Lutfi menganggukkan kepalanya.
”Itu baru Faza yang kukenal.”
Faza menatap bintang yang bertaburan di langit. Mereka begitu ikhlas mengorbankan cahayanya untuk manusia meski manusia kadang tak menatapnya. Begitulah manusia seharusnya, berbuatlah yang terbaik untuk manusia yang lain walau mereka tak akan mengganggap kebaikannya karena Allah-lah yang akan menilainya. Faza teringat beberapa hari yang lalu ketika mengisi kajian di SMK Negeri I Metro.
Dia sendiri melupakan ujarannya sendiri, ”Bagaimana untuk membedakan godaan syetan dan dorongan nafsu kita sendiri? Sesungguhnya Syetan itu membisikkan maksiat dari satu perbuatan jika manusia menolak, maka syetan akan membisiki dengan maksiat yang lain begitu seterusnya hingga syetan selalu menghadirkan dalam hati kita maksiat yang berbeda-beda. Sesungguhnya nafsu kita itu cenderung kepada salah satu maksiat saja, kita merasa maksiat itu menjadi kebiasaan maka syetan tak perlu lagi mengipasi maksiat itu dengan keindahan. Karena manusia itu telah dikuasai oleh nafsunya sendiri.”

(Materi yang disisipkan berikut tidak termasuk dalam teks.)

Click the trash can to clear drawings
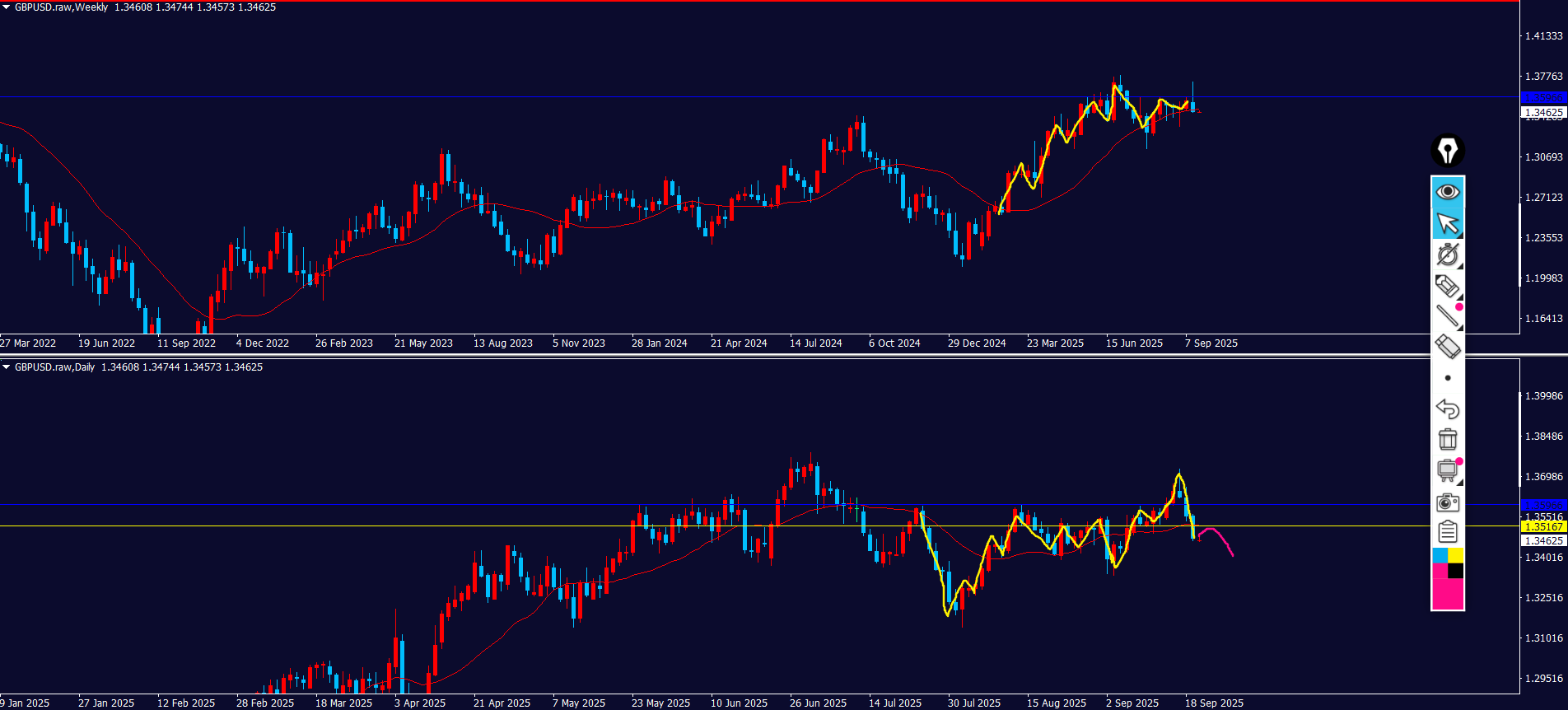The height and width of the screenshot is (710, 1568). click(x=1448, y=439)
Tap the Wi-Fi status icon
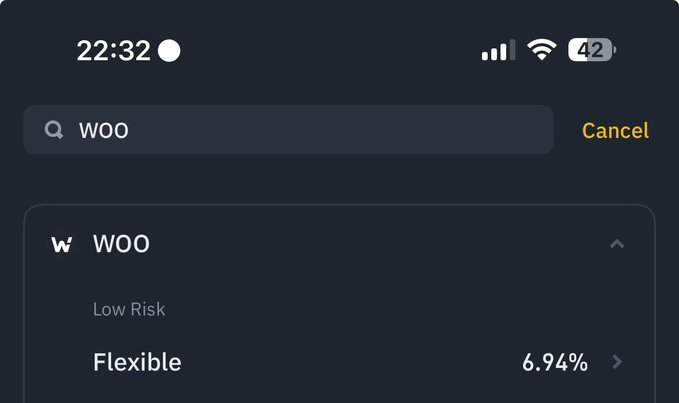 click(x=541, y=50)
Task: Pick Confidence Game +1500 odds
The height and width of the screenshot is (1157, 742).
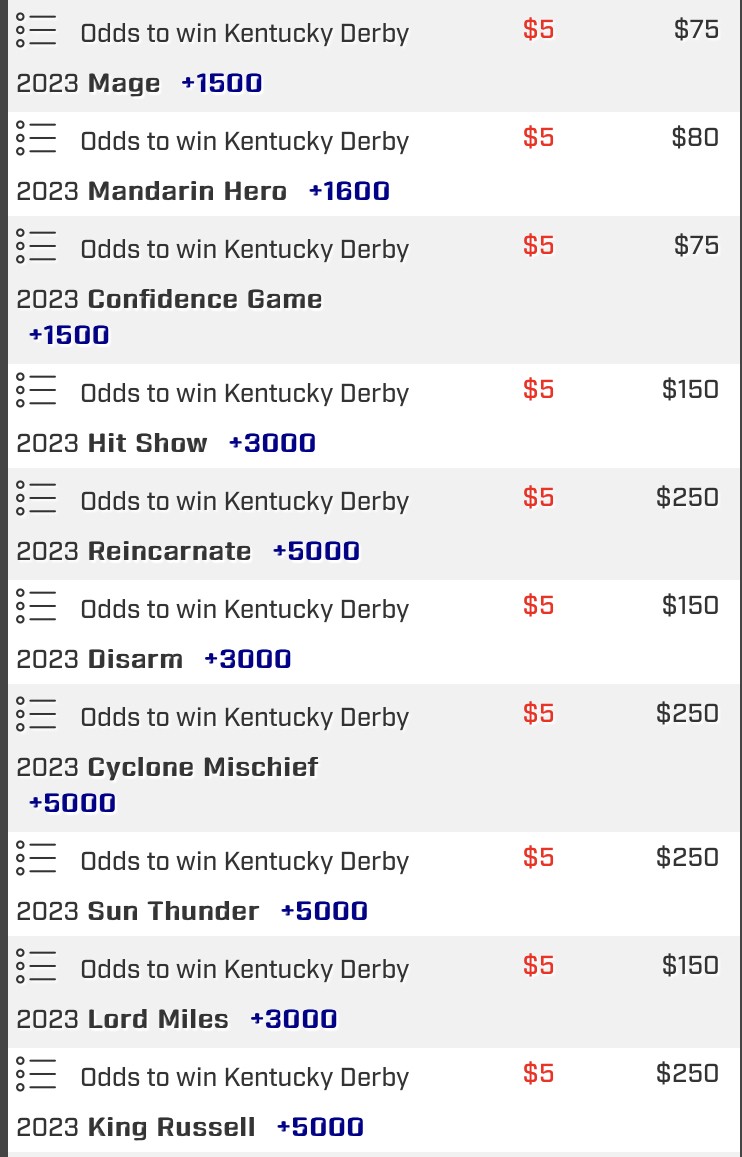Action: click(69, 335)
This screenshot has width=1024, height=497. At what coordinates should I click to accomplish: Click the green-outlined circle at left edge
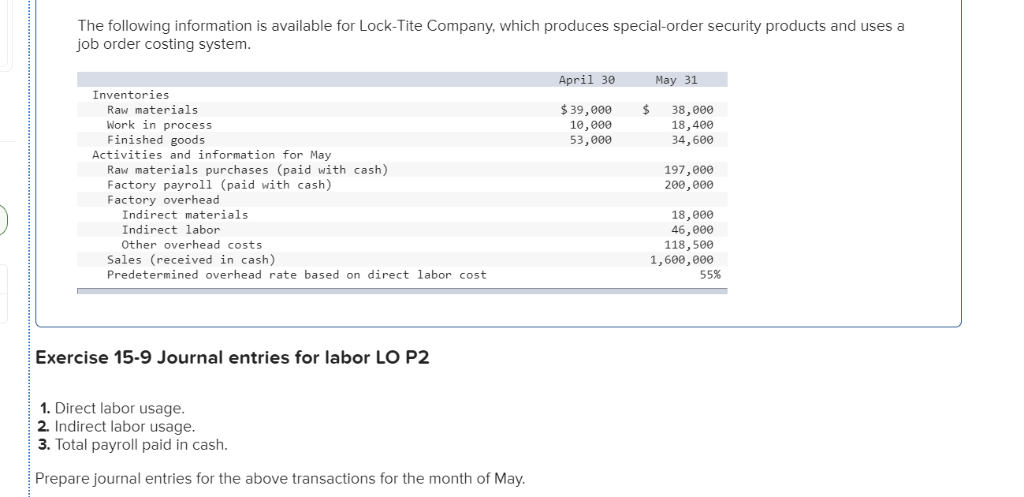(2, 219)
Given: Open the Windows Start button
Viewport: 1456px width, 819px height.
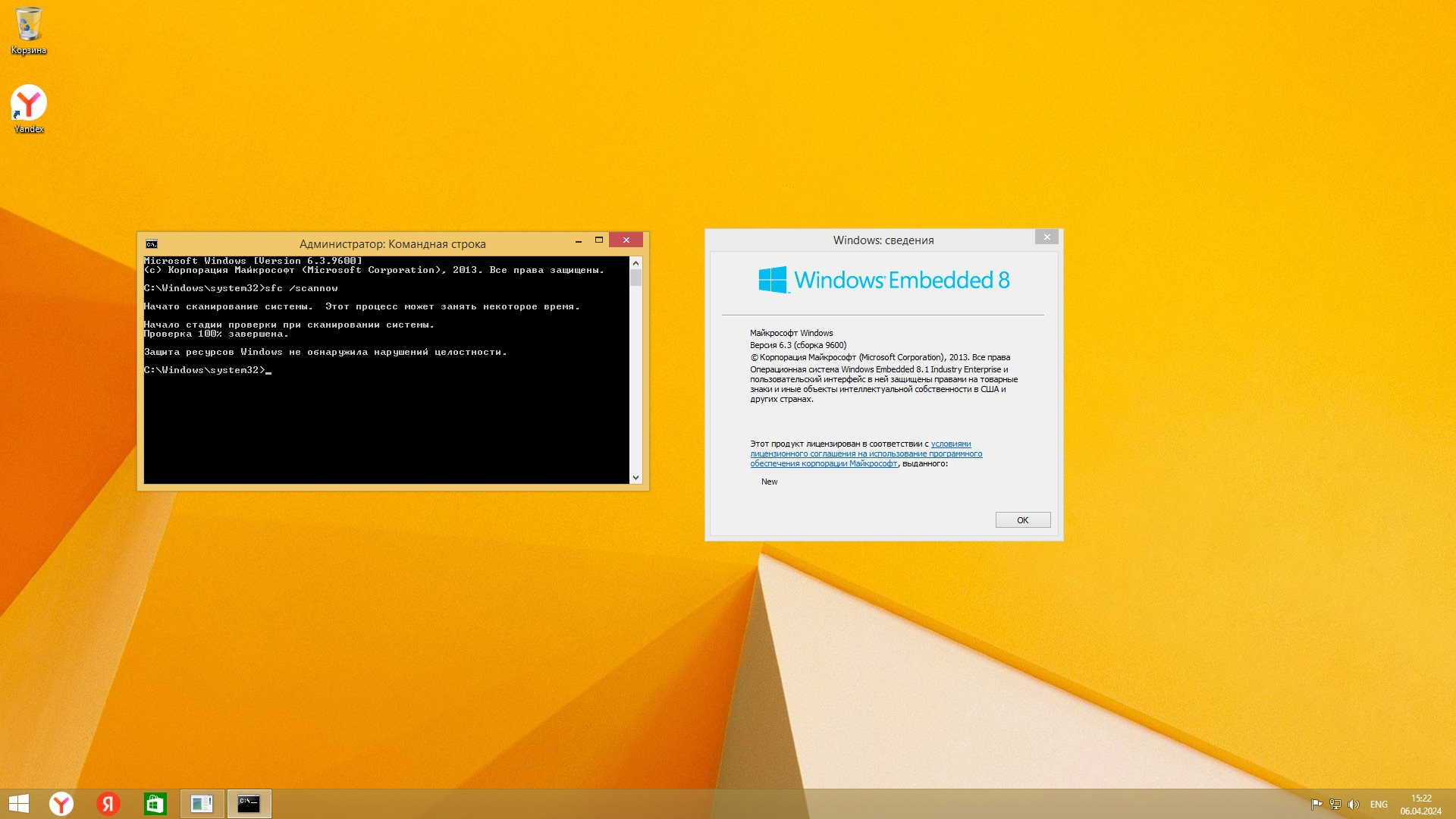Looking at the screenshot, I should click(x=18, y=804).
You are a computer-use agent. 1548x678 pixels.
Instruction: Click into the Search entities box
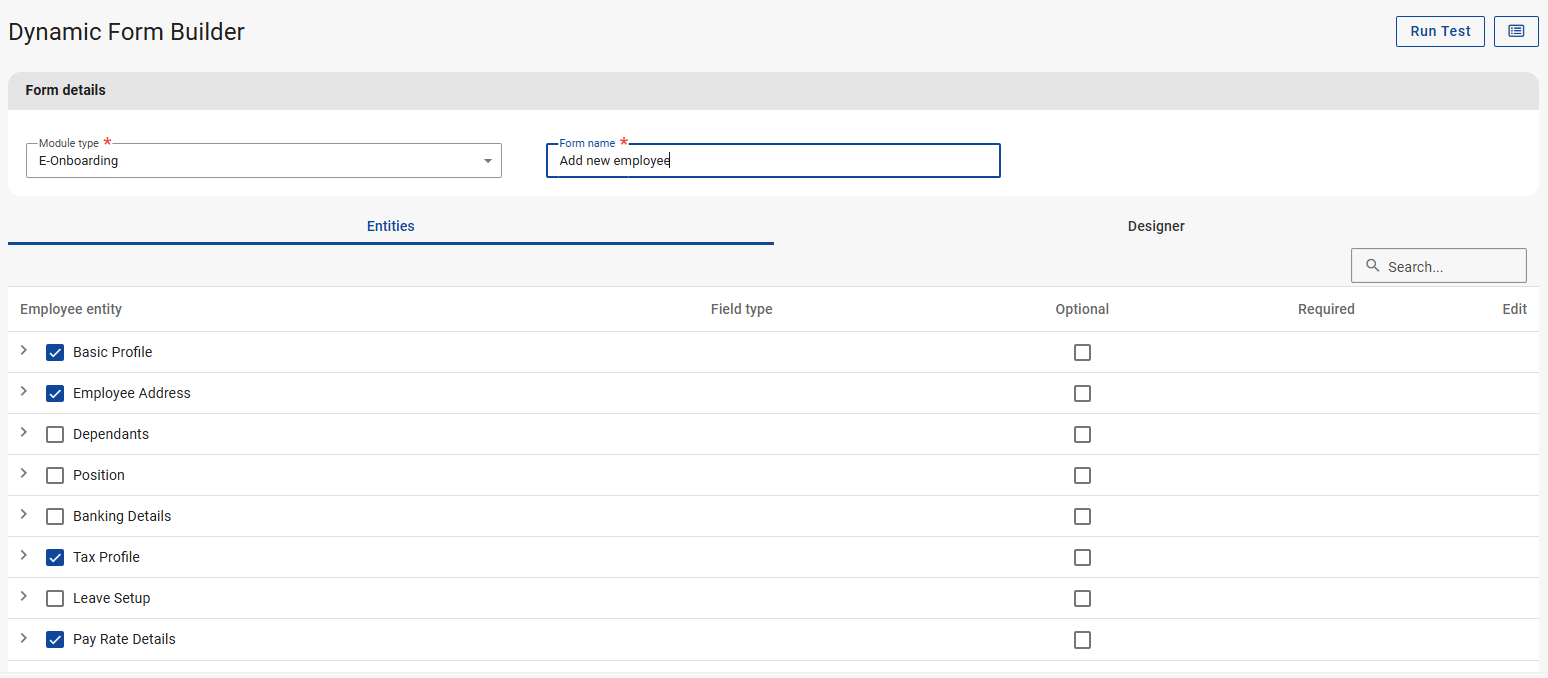pos(1450,267)
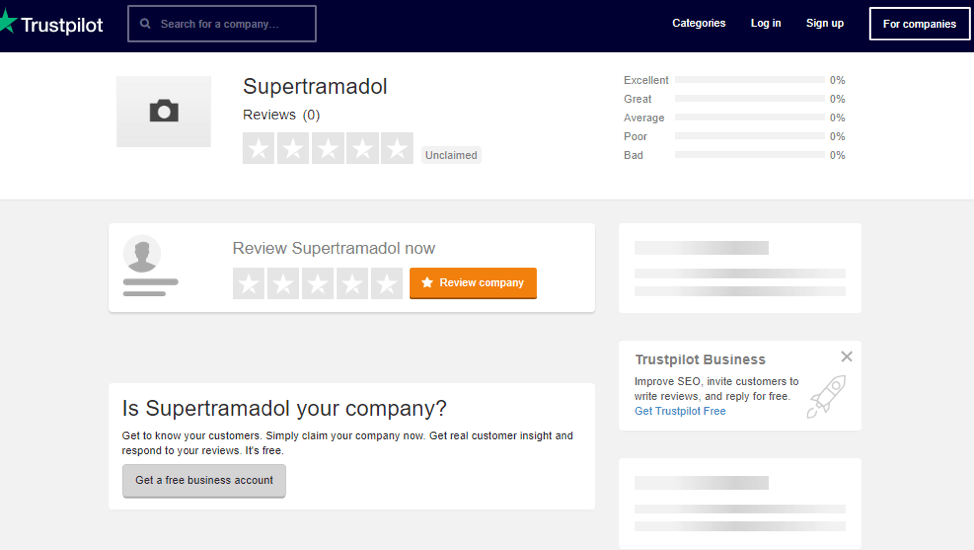The height and width of the screenshot is (550, 974).
Task: Click the Unclaimed status badge
Action: tap(451, 155)
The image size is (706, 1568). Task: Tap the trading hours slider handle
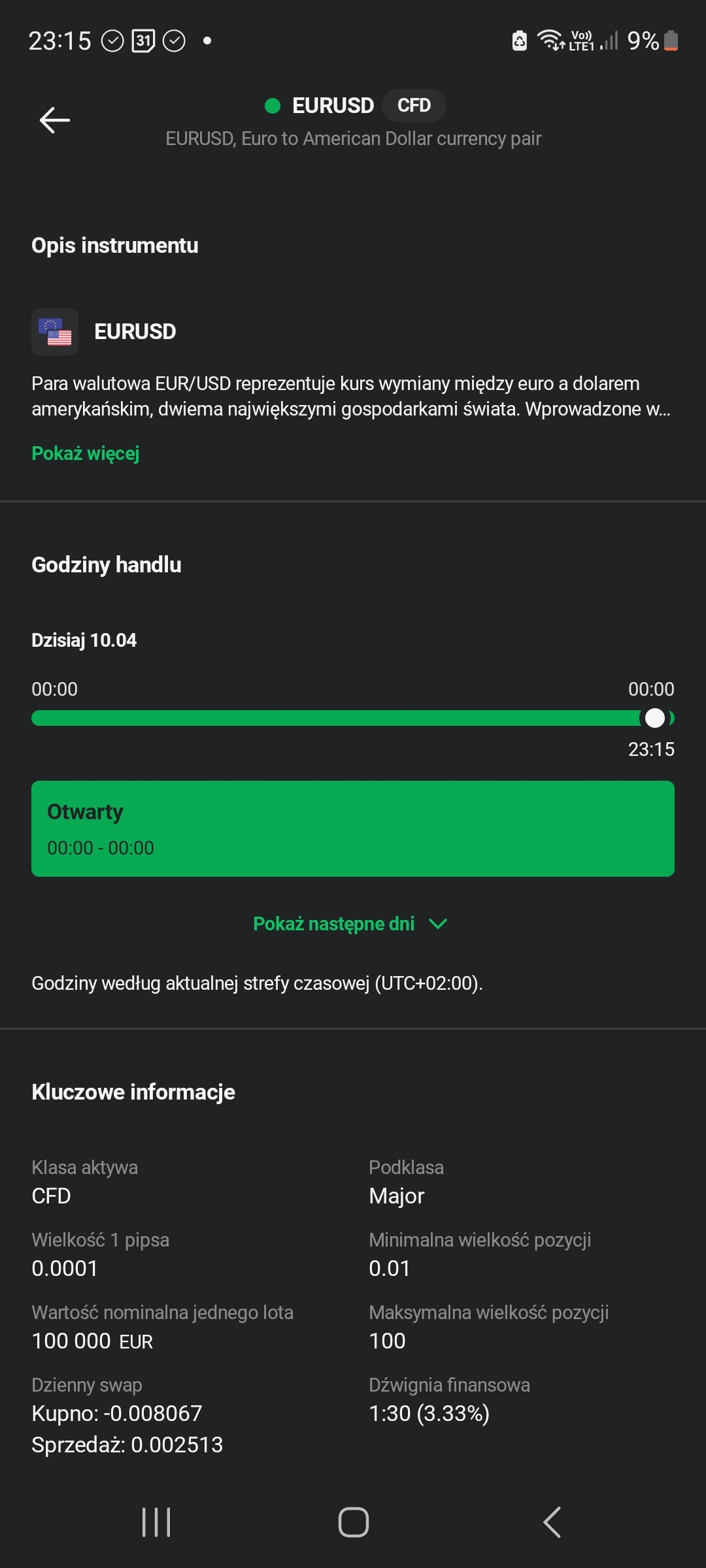pos(654,718)
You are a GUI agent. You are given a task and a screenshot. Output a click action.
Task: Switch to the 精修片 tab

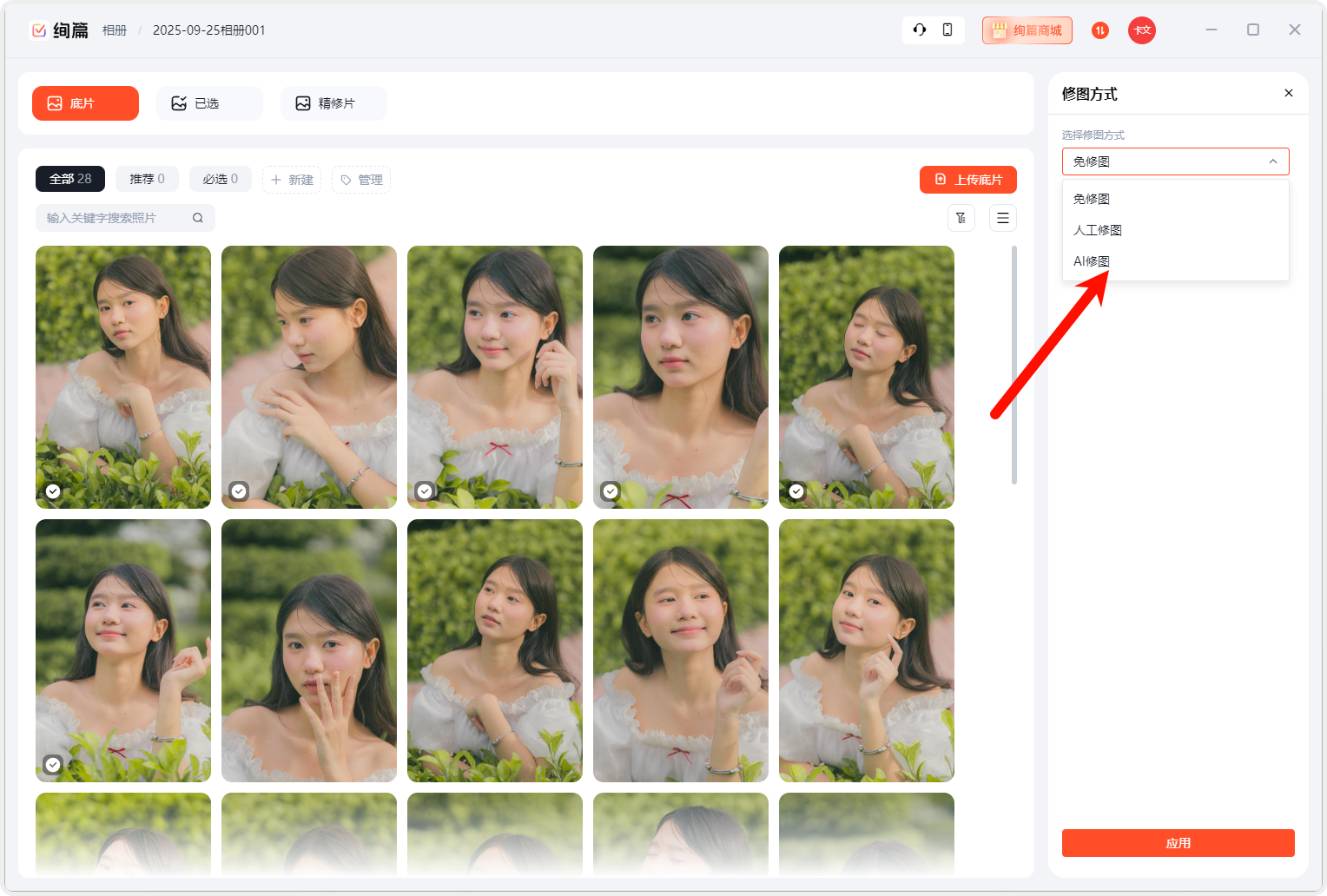pos(333,103)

Jika aku bermalas-malasan dan terkungkung dalam ketakutan dan kegelisahan, berarti aku telah kalah oleh nafsu syahwatku sendiri, yaitu kemalasan. Ampuni hambaMu ya Allah, hamba tak akan lagi berputus asa dari rahmatMu. Semua ini bukanlah dari bisikan syetan melainkan dari nafsuku sendiri yang mencoba memisahkanku dengan Allah Azza wa Jalla.
Bukankah, ”Jika manusia tidak sadar bahwa musuh terbesarnya adalah nafsunya sendiri maka dia tidak mengenal dirinya dengan baik.”
”Jazakallah saudaraku,”
”Afwan (kembali).”
”Dan ingatlah satu hal yang penting Faza.”
”Apa itu Lut?”
”KERJA BAGIMU ADALAH IBADAH bukan? Itu juga adalah prestasi, kau juga telah memberiku lapangan pekerjaan, itu juga prestasi. Kau tak boleh sekalipun berputus asa,” Lutfi tersenyum teduh.
Faza kembali menatap bulan separuh dan gemerlap bintang. Dihapusnya airmatanya. Allah, tunjukkanlah jalanku, yang terbaik untuk hambaMu. Dalam pikirannya segera terframe untuk segera mengajukan judul esok hari, tak peduli walau dia masih kuliah mengambil semester enam dan kuliah bersama-sama adik tingkatnya. Keyakinannya bulat. Dia teringat kembali kata-kata yang tertulis dalam jadwalnya, ’AKU AKAN MEMBANGUN PERADABAN! IBADAH, BELAJAR DAN BEKERJA HANYA UNTUK ALLAH SEMATA.’ Untuk merubah keadaan dibutuhkan keyakinan. Anaa ’Indadlonni ’Abdii Bii, Aku (Allah) berdasarkan persangkaan hambaKu. Jika berpikir sukses maka Allah akan memberikan kesuksesan selama itu untuk mendekatkan diri padaNya.
Bintang, aku akan naik lebih tinggi darimu. Dengan apapun dan dalam keadaan apapun.